最終的には、濡れていない被測定物の重量を予め測定し、その重量を目標重量として、被測定物の重量変化を記録するように構成する。測定開始すると、測定開始時刻を記録した後、経過時間、重量、温度及び湿度を一定時間毎にマイクロSDカードに記録し、目標重量に近づいた(達した)と判断された時の経過時間を記録する。
現状のコード(スケッチ)を実行していると、表示される重量が変化しているので、被測定物が乾いても、測定値がばらついたり、ドリフトしていく可能性があり、期待する精度が得られない可能性もある。目標重量を含む所定範囲内に、一定時間、測定値が入れば、直ちに、目標重量に達したと判断するというような判定条件にする必要があるかもしれない。また、洗濯すると重量が変わるというようなことがあるかもしれない。

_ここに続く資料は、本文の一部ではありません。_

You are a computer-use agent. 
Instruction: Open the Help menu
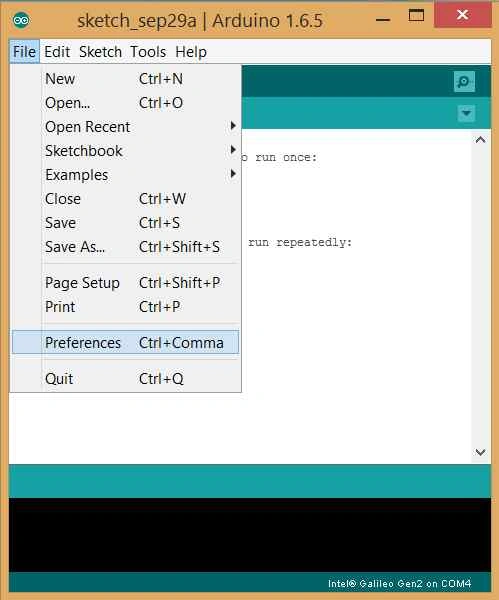coord(191,52)
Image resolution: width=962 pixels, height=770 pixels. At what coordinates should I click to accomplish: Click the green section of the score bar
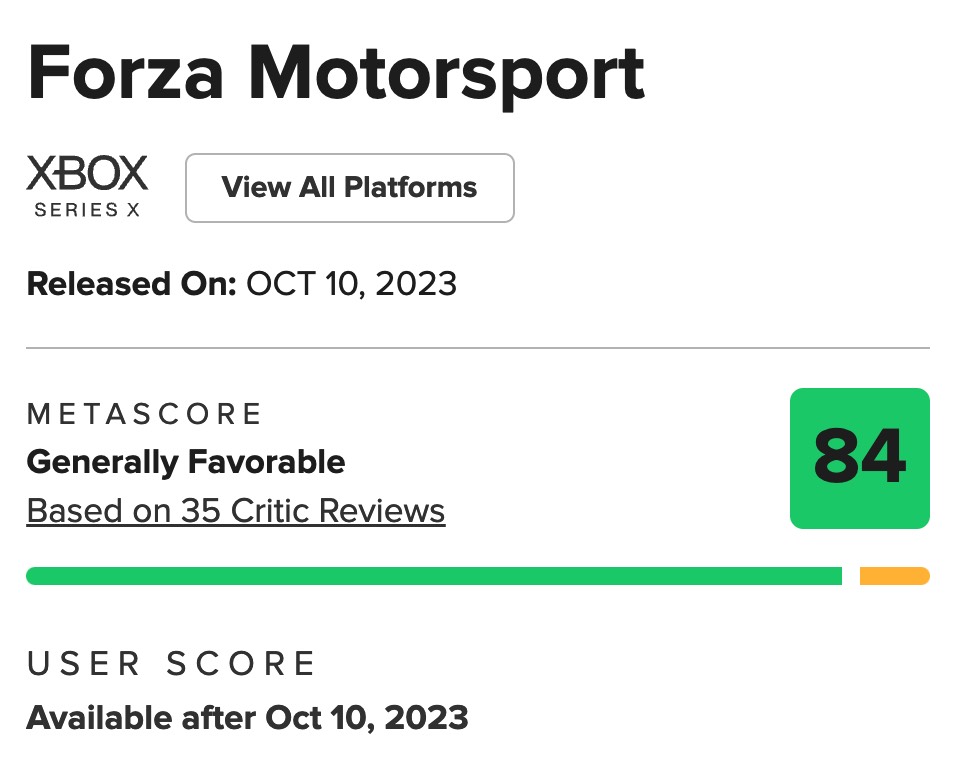coord(434,576)
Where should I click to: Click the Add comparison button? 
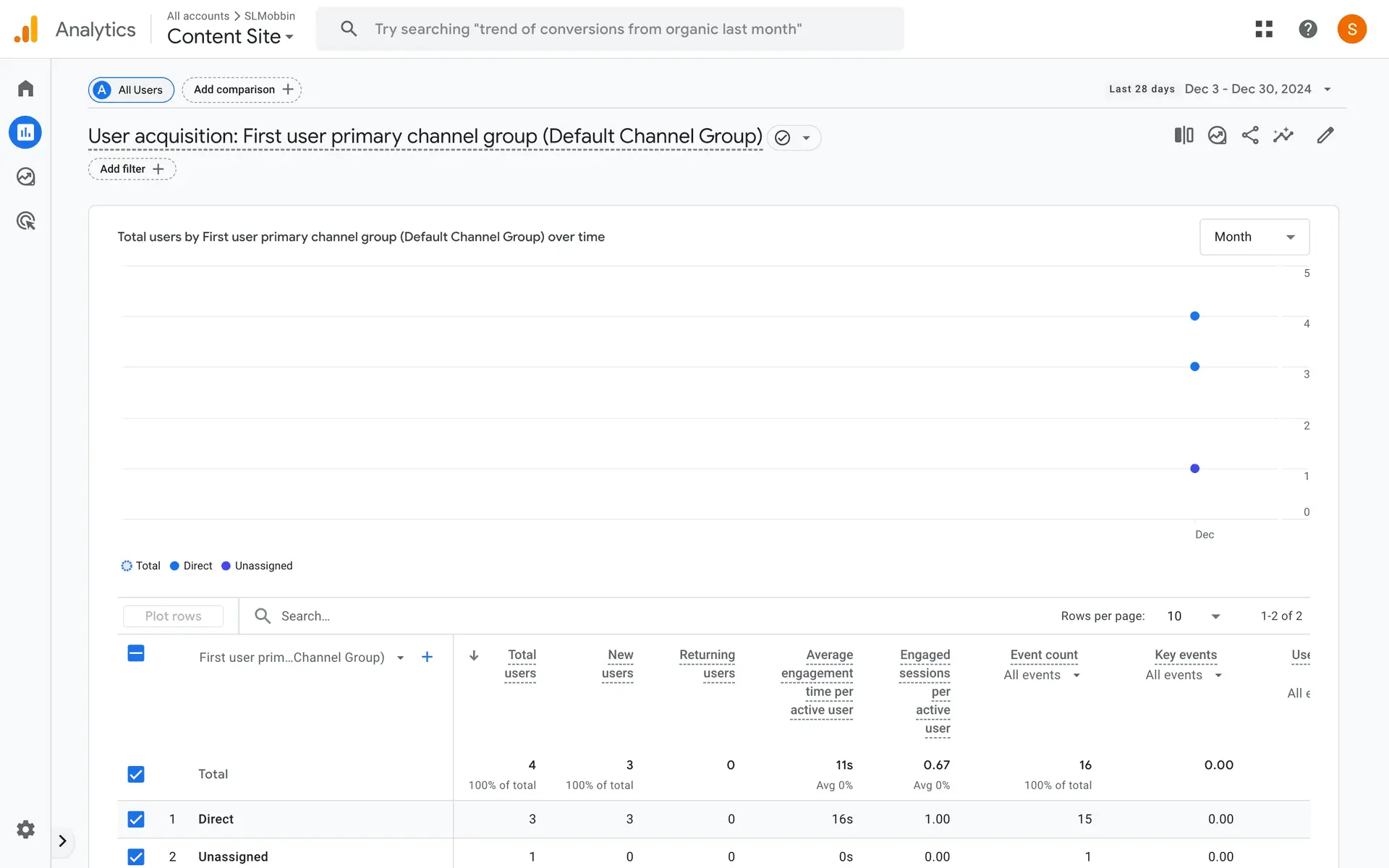(242, 90)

これらの点は、実際に試し、AIにも相談しながら対応策を検討していく。
装置本体を、LEGOのパーツの穴に通したネジによって平板に固定し、それを物干し竿から吊るし、計量ユニットの天板Top Plateにワイヤをかけて下方に引っ張る構成を付加する予定。

ソフトウェア

計量ユニット(MiniScales(HX711 STM) 5kgレンジ)に関連するGitHubからサンプルスケッチやライブラリを入手し、それらをChatGPT 4o等に渡して、Arduino IDEでコンパイルするためのスケッチ(校正機能とリアルタイム重量表示機能のみ実装)を作ってもらった。
計量ユニットはI2C仕様でありアドレスは26だった。また、M5Stack Core2 V1.1のI2C仕様のポート(PORT A)のSDAは32、 SCLは33であった。SDAやSCLの番号を調べるのに時間がかかった。M5Stack Core2 V1.1の裏面にその番号が表示されていたが、シニアには小さ過ぎた。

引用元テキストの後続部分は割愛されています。